Work instructions | Show every line from the data below that includes "each".

Input material |
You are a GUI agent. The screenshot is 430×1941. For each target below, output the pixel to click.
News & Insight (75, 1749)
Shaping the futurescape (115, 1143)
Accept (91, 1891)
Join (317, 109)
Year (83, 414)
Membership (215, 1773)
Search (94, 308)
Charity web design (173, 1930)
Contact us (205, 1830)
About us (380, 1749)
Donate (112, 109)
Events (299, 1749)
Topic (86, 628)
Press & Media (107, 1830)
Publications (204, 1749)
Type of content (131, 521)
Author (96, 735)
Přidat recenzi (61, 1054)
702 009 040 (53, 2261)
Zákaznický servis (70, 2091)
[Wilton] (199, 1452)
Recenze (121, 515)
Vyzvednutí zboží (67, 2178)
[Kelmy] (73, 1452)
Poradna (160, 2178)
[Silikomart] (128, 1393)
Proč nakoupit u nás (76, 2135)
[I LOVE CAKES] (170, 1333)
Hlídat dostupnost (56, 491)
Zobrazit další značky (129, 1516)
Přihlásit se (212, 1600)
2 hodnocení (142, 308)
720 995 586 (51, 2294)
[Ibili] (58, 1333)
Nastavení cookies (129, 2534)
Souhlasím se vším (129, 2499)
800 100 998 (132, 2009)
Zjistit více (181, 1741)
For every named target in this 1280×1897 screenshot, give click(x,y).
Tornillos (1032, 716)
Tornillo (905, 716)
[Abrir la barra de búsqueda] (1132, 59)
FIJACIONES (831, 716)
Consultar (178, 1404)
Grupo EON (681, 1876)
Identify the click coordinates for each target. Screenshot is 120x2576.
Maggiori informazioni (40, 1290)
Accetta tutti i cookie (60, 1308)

Solution to the exercise |
You are a GUI agent. The screenshot is 430×1941. For each target below, output the pixel to click.
Identify the click coordinates for each target. Screenshot is 120x2576.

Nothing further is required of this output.